* _Task 1_: From the rows below, put the lines starting with the one containing "Click info icon on Skor Terendah card" and ending with the one containing "tap(1855, 824)" into a numbered list, including both of those lines and skipping any blank ones.

* _Document extract_:

Start

I never got my question answered, and now it torments me day and night! The other day PBS ran a special on the Broadway musical which showed the guy who played Georges Seurat in "Sunday in the Park with George" (who was brilliant, by the way, singing a mile a minute while painting almost as fast) singing, "Art Isn't Easy."

So...presumably TRUE artists KNOW they're creating art, they know HOW to do this, and have means by which to judge their achievements. (I stress "true" artists to eliminate all those who think they are great and aren't, and all those who truly are great and don't recognize it themselves!) I STILL DON'T KNOW--
What makes one book literature and another just a story book?
(The only standard I know is age--if it's still known/being read 50 years or more after its first publication--it's literature. So, I've been reading some very OLD books--but I still often don't know what makes them better than another book of the same kind--or whether some authors were simply celebrated for being the first to do a certain thing, and doing parts of it well.)

End

* _Information given_:
Start

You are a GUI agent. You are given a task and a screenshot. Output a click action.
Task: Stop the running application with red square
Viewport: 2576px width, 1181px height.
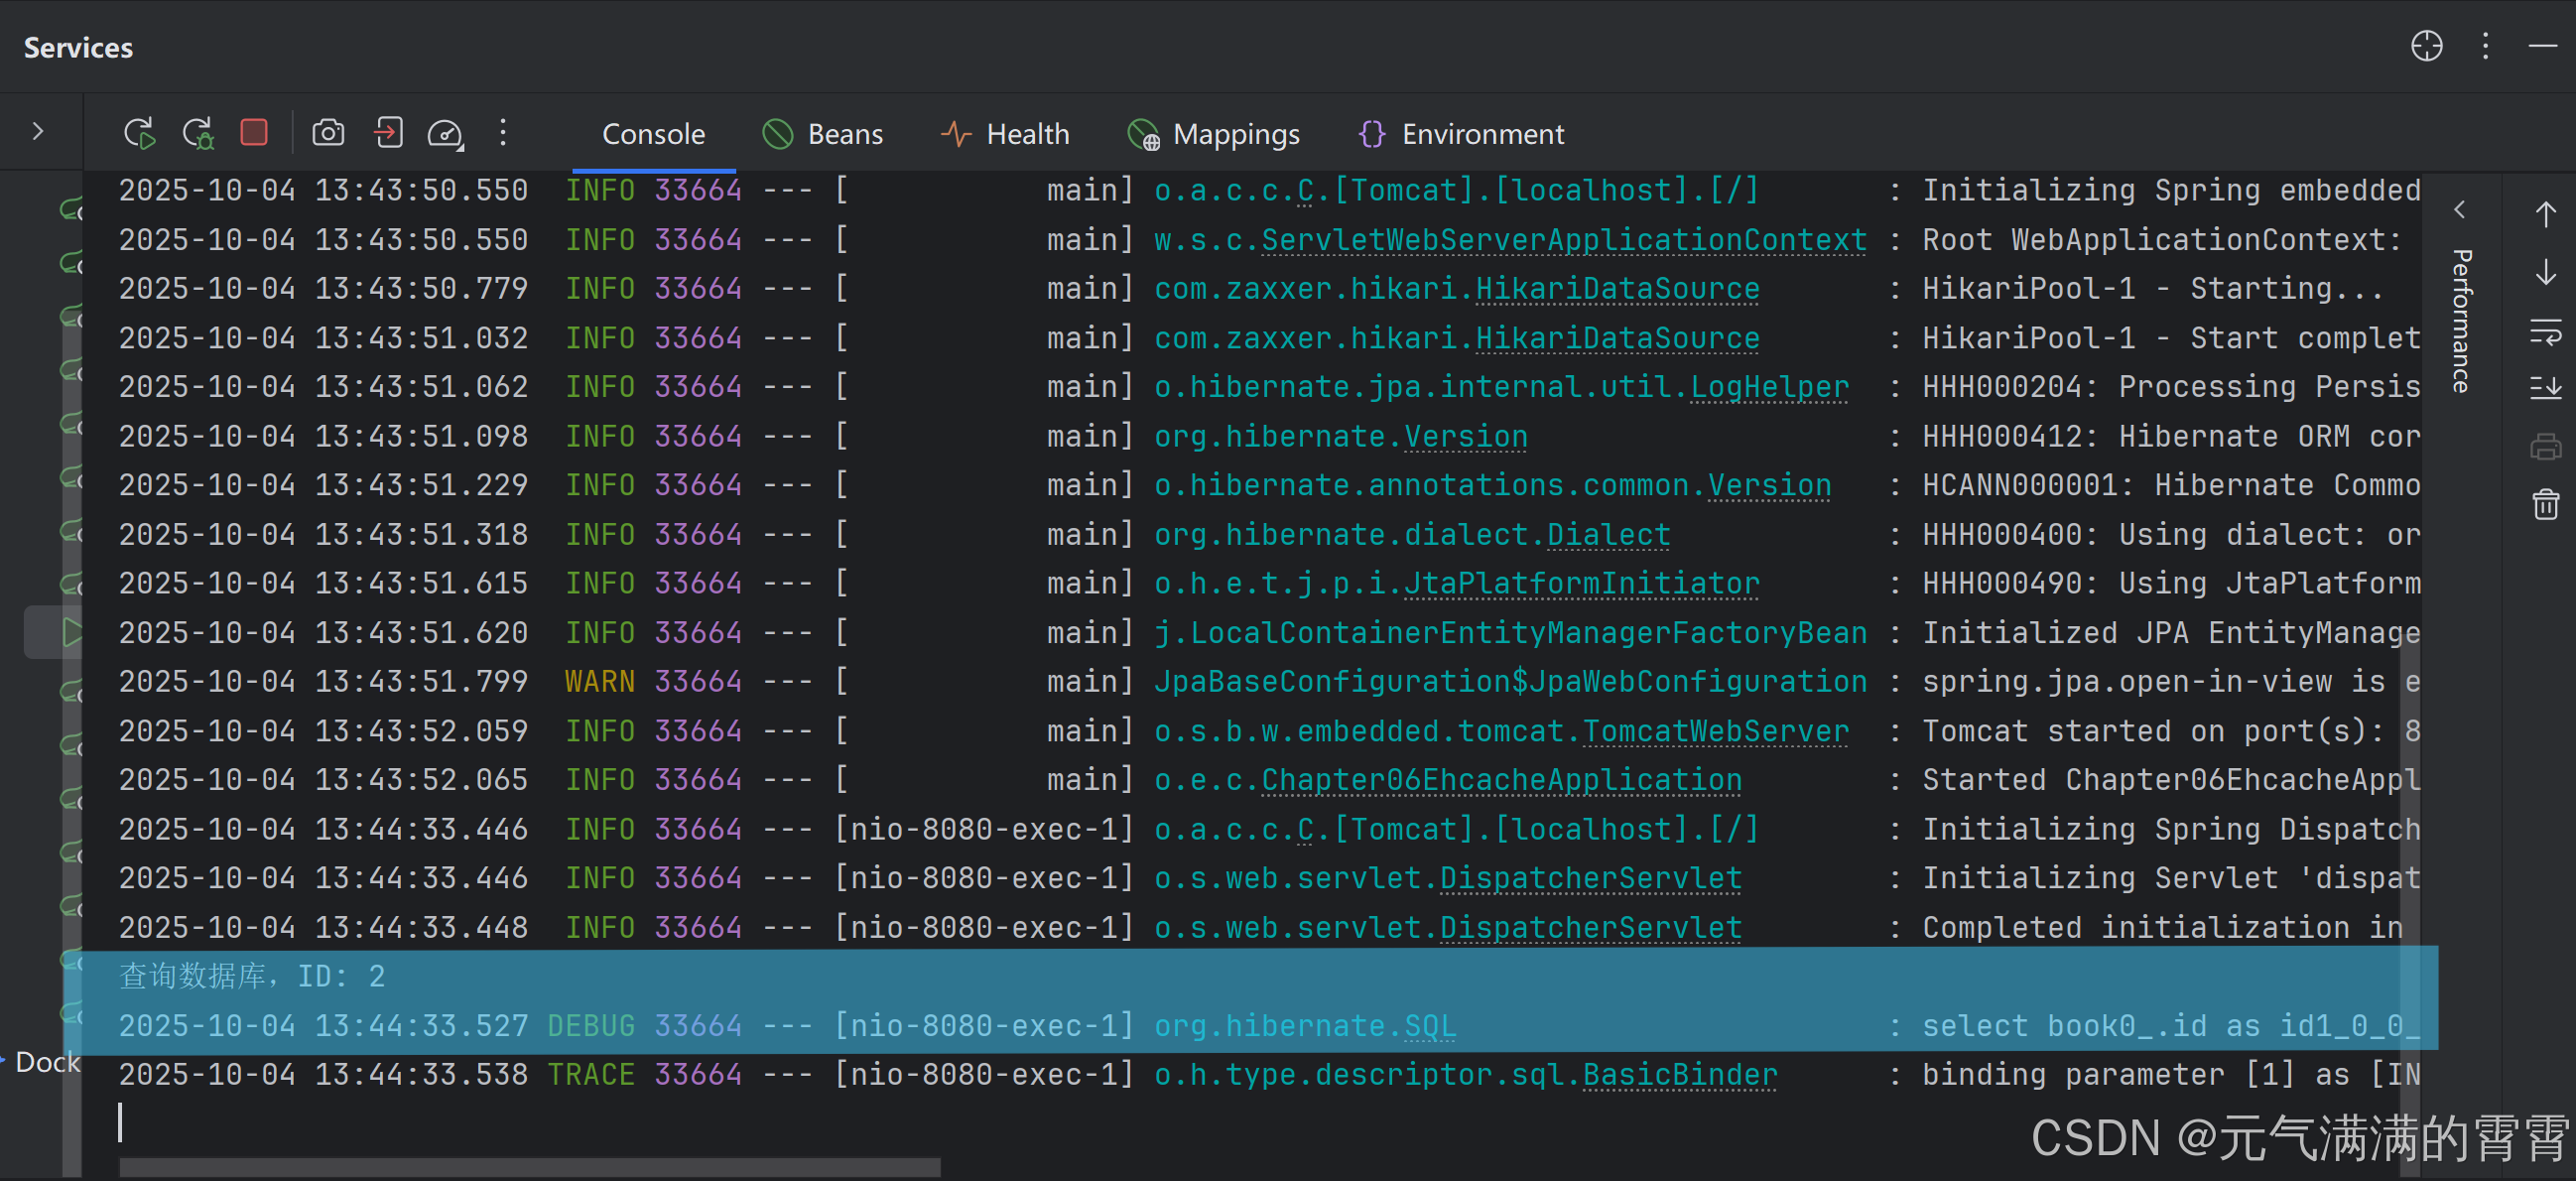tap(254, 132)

End
Start

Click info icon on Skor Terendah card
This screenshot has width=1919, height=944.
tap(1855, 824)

End
Start

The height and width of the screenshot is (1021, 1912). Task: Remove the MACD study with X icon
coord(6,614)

End

* _Task 2_:
Answer these questions about the post on art and literature above:
(a) Which network ran the special on the Broadway musical?
(b) What song is the actor playing Georges Seurat shown singing?
(c) How many years after first publication must a book still be known or read to count as literature under the writer's one standard?

* _Expected answer 1_:
1. Click info icon on Skor Terendah card
2. This screenshot has width=1919, height=944.
3. tap(1855, 824)

* _Expected answer 2_:
(a) PBS
(b) "Art Isn't Easy."
(c) 50 years or more